[ABOUT THIS TASK] Print the listing once more, exactly as written.

[EXCERPTED DATA]
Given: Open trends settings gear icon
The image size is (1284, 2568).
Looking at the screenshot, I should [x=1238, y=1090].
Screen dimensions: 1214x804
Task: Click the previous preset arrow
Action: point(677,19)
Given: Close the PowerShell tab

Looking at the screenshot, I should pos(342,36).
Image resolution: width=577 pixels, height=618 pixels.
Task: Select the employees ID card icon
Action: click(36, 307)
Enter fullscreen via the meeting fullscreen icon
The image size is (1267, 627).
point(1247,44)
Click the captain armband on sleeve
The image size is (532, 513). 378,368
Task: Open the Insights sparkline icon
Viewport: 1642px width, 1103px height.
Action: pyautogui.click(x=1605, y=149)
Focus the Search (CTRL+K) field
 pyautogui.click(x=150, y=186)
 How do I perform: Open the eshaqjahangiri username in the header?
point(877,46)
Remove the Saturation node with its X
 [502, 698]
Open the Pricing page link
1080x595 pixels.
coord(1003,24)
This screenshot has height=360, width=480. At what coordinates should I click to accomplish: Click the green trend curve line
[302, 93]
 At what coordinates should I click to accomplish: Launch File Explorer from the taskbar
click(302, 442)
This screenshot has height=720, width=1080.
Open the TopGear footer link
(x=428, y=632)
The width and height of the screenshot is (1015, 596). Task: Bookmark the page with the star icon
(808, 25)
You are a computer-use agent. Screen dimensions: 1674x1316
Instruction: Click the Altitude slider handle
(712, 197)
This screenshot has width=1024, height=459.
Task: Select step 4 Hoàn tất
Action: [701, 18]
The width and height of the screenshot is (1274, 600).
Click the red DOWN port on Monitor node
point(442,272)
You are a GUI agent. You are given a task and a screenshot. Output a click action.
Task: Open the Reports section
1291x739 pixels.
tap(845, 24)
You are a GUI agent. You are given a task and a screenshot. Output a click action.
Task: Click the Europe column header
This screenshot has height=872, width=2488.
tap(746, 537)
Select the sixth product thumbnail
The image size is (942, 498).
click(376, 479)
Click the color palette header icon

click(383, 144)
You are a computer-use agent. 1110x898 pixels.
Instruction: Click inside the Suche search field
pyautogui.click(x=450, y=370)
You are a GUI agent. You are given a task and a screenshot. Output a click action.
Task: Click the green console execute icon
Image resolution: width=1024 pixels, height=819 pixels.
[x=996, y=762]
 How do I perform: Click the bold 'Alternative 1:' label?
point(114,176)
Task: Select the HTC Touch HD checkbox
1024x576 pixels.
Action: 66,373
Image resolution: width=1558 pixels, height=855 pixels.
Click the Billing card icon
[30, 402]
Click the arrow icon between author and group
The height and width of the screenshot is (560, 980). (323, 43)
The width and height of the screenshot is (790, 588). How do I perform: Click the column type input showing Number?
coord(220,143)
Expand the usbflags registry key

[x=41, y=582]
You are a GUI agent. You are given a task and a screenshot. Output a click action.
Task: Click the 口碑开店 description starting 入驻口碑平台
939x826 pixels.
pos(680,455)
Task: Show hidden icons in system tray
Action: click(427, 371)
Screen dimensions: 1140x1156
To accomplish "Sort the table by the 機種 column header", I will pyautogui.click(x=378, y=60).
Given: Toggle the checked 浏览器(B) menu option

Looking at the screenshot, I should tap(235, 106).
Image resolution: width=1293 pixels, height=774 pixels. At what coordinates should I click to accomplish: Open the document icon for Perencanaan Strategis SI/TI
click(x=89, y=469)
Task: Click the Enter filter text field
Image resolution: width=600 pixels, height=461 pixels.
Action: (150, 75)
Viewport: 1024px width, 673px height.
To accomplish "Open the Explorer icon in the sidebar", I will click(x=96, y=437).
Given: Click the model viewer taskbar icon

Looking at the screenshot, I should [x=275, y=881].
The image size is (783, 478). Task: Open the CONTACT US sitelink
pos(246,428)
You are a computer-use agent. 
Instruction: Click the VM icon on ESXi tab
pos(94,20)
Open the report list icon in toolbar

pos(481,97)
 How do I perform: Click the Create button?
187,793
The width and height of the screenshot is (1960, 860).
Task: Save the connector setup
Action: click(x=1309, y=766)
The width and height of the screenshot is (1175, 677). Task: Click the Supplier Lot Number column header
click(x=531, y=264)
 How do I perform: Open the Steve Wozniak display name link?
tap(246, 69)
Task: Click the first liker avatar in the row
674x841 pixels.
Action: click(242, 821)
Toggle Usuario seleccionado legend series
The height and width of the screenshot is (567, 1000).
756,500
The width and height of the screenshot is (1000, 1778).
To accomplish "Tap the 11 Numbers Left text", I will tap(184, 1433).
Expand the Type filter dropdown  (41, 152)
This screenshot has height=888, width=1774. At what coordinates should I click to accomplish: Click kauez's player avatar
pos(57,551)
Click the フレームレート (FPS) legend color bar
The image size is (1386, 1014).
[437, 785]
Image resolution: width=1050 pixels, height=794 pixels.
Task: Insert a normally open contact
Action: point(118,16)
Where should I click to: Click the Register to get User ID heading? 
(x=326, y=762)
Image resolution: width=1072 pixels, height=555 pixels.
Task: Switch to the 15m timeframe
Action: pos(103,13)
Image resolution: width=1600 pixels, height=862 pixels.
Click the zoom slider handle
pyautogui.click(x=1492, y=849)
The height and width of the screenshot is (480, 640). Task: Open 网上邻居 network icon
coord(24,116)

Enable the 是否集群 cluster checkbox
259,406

[ANSWER TO THE EXERCISE]
Given: Open trends settings gear icon
The image size is (1284, 2568).
Looking at the screenshot, I should [x=1238, y=1090].
Screen dimensions: 1214x804
Task: Click the previous preset arrow
Action: point(677,19)
Given: Close the PowerShell tab

Looking at the screenshot, I should pos(342,36).
Image resolution: width=577 pixels, height=618 pixels.
Task: Select the employees ID card icon
Action: click(36, 307)
Enter fullscreen via the meeting fullscreen icon
The image size is (1267, 627).
point(1247,44)
Click the captain armband on sleeve
The image size is (532, 513). 378,368
Task: Open the Insights sparkline icon
Viewport: 1642px width, 1103px height.
Action: pyautogui.click(x=1605, y=149)
Focus the Search (CTRL+K) field
 pyautogui.click(x=150, y=186)
 How do I perform: Open the eshaqjahangiri username in the header?
point(877,46)
Remove the Saturation node with its X
 [502, 698]
Open the Pricing page link
1080x595 pixels.
coord(1003,24)
This screenshot has height=360, width=480. At what coordinates should I click to accomplish: Click the green trend curve line
[302, 93]
 At what coordinates should I click to accomplish: Launch File Explorer from the taskbar
click(302, 442)
This screenshot has height=720, width=1080.
Open the TopGear footer link
(x=428, y=632)
The width and height of the screenshot is (1015, 596). Task: Bookmark the page with the star icon
(808, 25)
You are a computer-use agent. Screen dimensions: 1674x1316
Instruction: Click the Altitude slider handle
(712, 197)
This screenshot has width=1024, height=459.
Task: Select step 4 Hoàn tất
Action: [701, 18]
The width and height of the screenshot is (1274, 600).
Click the red DOWN port on Monitor node
point(442,272)
You are a GUI agent. You are given a task and a screenshot. Output a click action.
Task: Open the Reports section
1291x739 pixels.
tap(845, 24)
You are a GUI agent. You are given a task and a screenshot. Output a click action.
Task: Click the Europe column header
This screenshot has height=872, width=2488.
tap(746, 537)
Select the sixth product thumbnail
The image size is (942, 498).
click(376, 479)
Click the color palette header icon

click(383, 144)
You are a computer-use agent. 1110x898 pixels.
Instruction: Click inside the Suche search field
pyautogui.click(x=450, y=370)
You are a GUI agent. You are given a task and a screenshot. Output a click action.
Task: Click the green console execute icon
Image resolution: width=1024 pixels, height=819 pixels.
[x=996, y=762]
 How do I perform: Click the bold 'Alternative 1:' label?
point(114,176)
Task: Select the HTC Touch HD checkbox
1024x576 pixels.
Action: 66,373
Image resolution: width=1558 pixels, height=855 pixels.
Click the Billing card icon
[30, 402]
Click the arrow icon between author and group
The height and width of the screenshot is (560, 980). (323, 43)
The width and height of the screenshot is (790, 588). How do I perform: Click the column type input showing Number?
coord(220,143)
Expand the usbflags registry key

[x=41, y=582]
You are a GUI agent. You are given a task and a screenshot. Output a click action.
Task: Click the 口碑开店 description starting 入驻口碑平台
939x826 pixels.
pos(680,455)
Task: Show hidden icons in system tray
Action: click(427, 371)
Screen dimensions: 1140x1156
To accomplish "Sort the table by the 機種 column header", I will pyautogui.click(x=378, y=60).
Given: Toggle the checked 浏览器(B) menu option

Looking at the screenshot, I should tap(235, 106).
Image resolution: width=1293 pixels, height=774 pixels. At what coordinates should I click to accomplish: Open the document icon for Perencanaan Strategis SI/TI
click(x=89, y=469)
Task: Click the Enter filter text field
Image resolution: width=600 pixels, height=461 pixels.
Action: (150, 75)
Viewport: 1024px width, 673px height.
To accomplish "Open the Explorer icon in the sidebar", I will click(x=96, y=437).
Given: Click the model viewer taskbar icon

Looking at the screenshot, I should [x=275, y=881].
The image size is (783, 478). Task: Open the CONTACT US sitelink
pos(246,428)
You are a computer-use agent. 
Instruction: Click the VM icon on ESXi tab
pos(94,20)
Open the report list icon in toolbar

pos(481,97)
 How do I perform: Click the Create button?
187,793
The width and height of the screenshot is (1960, 860).
Task: Save the connector setup
Action: click(x=1309, y=766)
The width and height of the screenshot is (1175, 677). Task: Click the Supplier Lot Number column header
click(x=531, y=264)
 How do I perform: Open the Steve Wozniak display name link?
tap(246, 69)
Task: Click the first liker avatar in the row
674x841 pixels.
Action: click(242, 821)
Toggle Usuario seleccionado legend series
The height and width of the screenshot is (567, 1000).
756,500
The width and height of the screenshot is (1000, 1778).
To accomplish "Tap the 11 Numbers Left text", I will tap(184, 1433).
Expand the Type filter dropdown  (41, 152)
This screenshot has height=888, width=1774. At what coordinates should I click to accomplish: Click kauez's player avatar
pos(57,551)
Click the フレームレート (FPS) legend color bar
The image size is (1386, 1014).
[437, 785]
Image resolution: width=1050 pixels, height=794 pixels.
Task: Insert a normally open contact
Action: point(118,16)
Where should I click to: Click the Register to get User ID heading? 
(x=326, y=762)
Image resolution: width=1072 pixels, height=555 pixels.
Task: Switch to the 15m timeframe
Action: pos(103,13)
Image resolution: width=1600 pixels, height=862 pixels.
Click the zoom slider handle
pyautogui.click(x=1492, y=849)
The height and width of the screenshot is (480, 640). Task: Open 网上邻居 network icon
coord(24,116)

Enable the 是否集群 cluster checkbox
259,406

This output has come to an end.